Mises argues that monetary calculation is more or less what we mean by "reason" and "rationality." He also argues it's only possible under the right set of social institutions.
Question: is the same argument that Hayek makes, or at least an application of it, when he says that "reason didn't create our culture?"
Rationality, it would seem, is not something we find in the heads of individual humans, but is instead the emergent outcome of humans interacting with a particular social-institutional ecology.
"Monetary calculation is the guiding star of action under the social system of division of labour. It is the compass of the man embarking upon production. He calculates in order to distinguish the remunerative lines of production from the unprofitable ones, those of which the sovereign consumers are likely to approve from those of which they are likely to disapprove. Every single step of entrepreneurial activities is subject to scrutiny by monetary calculation. The premeditation of planned action becomes commercial precalculation of expected costs and expected proceeds. The retrospective establishment of the outcome of past action becomes accounting of profit and loss.

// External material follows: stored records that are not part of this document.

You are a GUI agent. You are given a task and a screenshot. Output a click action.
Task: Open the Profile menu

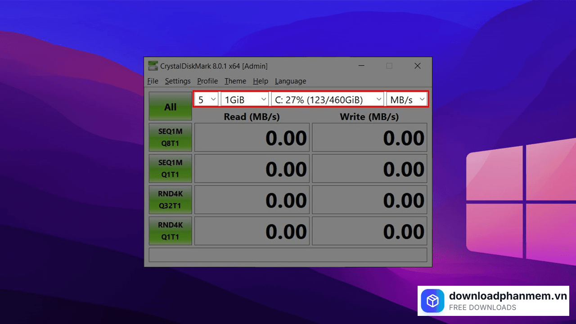pos(207,81)

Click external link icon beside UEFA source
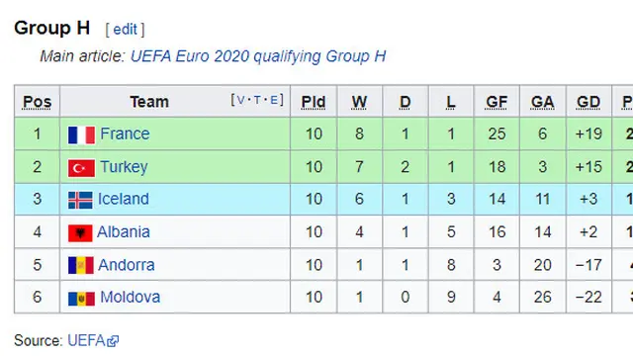click(x=113, y=341)
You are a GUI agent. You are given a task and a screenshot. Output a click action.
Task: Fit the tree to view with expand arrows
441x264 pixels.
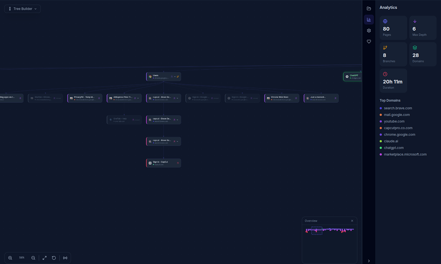click(44, 258)
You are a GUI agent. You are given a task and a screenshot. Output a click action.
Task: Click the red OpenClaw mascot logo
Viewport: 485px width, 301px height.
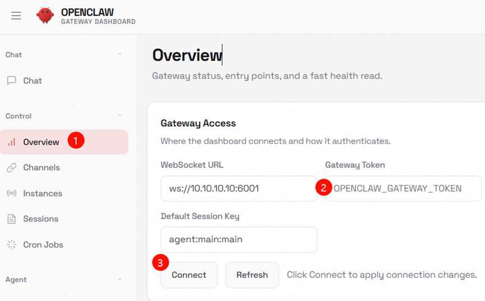tap(45, 15)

The system of economic calculation in monetary terms is conditioned by certain social institutions. It can operate only in an institutional setting of the division of labour and private ownership of the means of production in which goods and services of all orders are bought and sold against a generally used medium of exchange, i.e., money....

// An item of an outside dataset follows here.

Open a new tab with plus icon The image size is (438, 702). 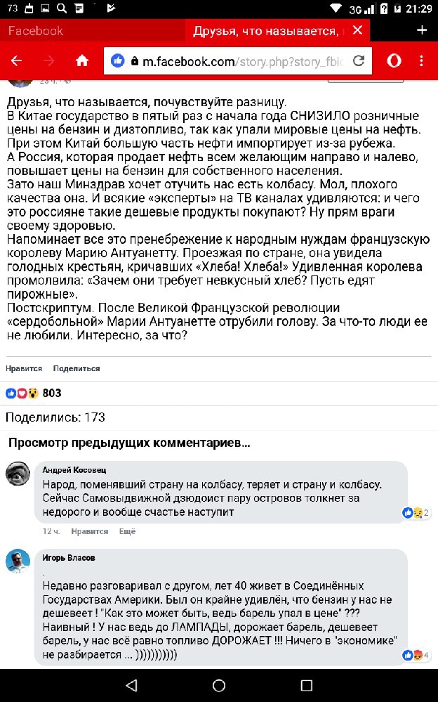click(x=421, y=30)
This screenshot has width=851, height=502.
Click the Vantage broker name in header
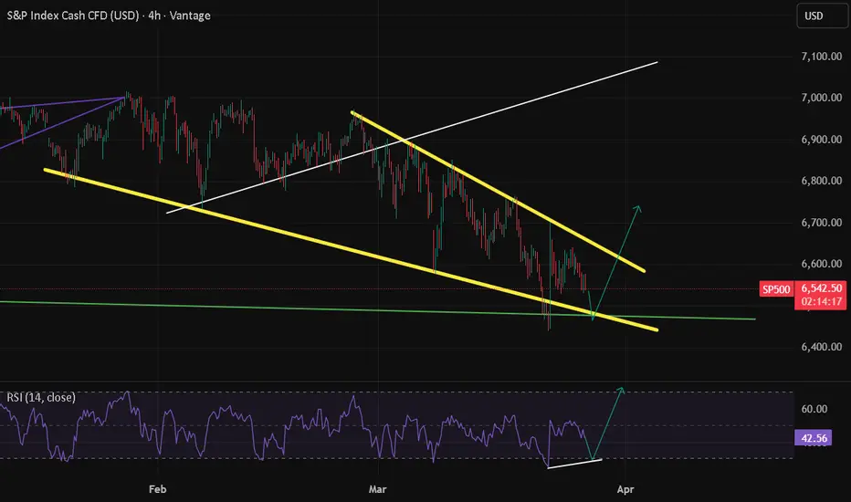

It was economic calculation that assigned to measurement, number, and reckoning the role they play in our quantitative and computing civilization. The measurements of physics and chemistry make sense for practical action only because there is economic calculation. It is monetary calculation that made arithmetic a tool in the struggle for a better life. It provides a mode of using the achievements of laboratory experiments for the most efficacious removal of uneasiness." - Mises, Human Action, pp. 229-30.

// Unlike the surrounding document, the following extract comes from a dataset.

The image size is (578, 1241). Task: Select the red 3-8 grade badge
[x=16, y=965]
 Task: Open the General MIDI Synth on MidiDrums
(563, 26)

Money is the root of all evil
Fuck the system
Your life is a lie
Greed and desire for power are much more likely causes of evil. Money itself is just a medium of exchange.
I'm glad you are enjoying your book.
Definition always seems to be big problem. Economists have the habit of defining things in such a way that suits their own agendas.
Rationality is a very interesting one. According to some definitions, everyone is rational while according to other definitions nobody is rational.